(Items from a data source)
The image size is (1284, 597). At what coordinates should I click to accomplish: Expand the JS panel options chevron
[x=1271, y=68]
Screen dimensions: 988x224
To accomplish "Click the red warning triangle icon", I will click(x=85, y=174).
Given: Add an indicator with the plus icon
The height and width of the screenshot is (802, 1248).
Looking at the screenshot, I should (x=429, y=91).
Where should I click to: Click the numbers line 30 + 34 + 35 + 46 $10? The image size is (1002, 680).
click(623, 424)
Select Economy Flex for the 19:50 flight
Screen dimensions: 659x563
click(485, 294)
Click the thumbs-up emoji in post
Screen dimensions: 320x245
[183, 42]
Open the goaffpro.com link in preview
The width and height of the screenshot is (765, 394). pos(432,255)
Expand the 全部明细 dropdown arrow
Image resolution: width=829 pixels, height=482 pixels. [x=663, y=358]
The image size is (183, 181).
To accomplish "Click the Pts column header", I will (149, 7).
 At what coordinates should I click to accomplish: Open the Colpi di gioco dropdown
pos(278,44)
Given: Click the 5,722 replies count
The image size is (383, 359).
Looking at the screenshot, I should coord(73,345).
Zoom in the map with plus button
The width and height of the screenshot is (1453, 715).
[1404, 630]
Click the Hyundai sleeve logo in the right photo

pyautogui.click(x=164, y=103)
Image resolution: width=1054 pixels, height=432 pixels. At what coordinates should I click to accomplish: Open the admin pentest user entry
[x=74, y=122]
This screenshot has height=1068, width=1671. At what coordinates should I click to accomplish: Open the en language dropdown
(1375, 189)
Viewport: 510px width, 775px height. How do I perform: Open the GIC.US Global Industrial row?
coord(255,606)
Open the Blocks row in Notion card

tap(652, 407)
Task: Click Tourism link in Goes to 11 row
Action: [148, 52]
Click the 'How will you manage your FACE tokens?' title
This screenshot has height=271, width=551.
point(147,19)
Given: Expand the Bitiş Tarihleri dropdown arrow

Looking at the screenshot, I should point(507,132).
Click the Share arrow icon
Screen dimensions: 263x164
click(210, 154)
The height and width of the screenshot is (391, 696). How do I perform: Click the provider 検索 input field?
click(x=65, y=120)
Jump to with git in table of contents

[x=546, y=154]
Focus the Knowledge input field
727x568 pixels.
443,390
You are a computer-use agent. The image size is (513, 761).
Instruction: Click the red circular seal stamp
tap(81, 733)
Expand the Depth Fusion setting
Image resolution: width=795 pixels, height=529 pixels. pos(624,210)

§ YOUR INSTRUCTIONS:
Find the string "icon" in the entries above and return each line that holds it.

§ RESPONSE:
To accomplish "Click the red warning triangle icon", I will click(x=85, y=174).
Given: Add an indicator with the plus icon
Click the Share arrow icon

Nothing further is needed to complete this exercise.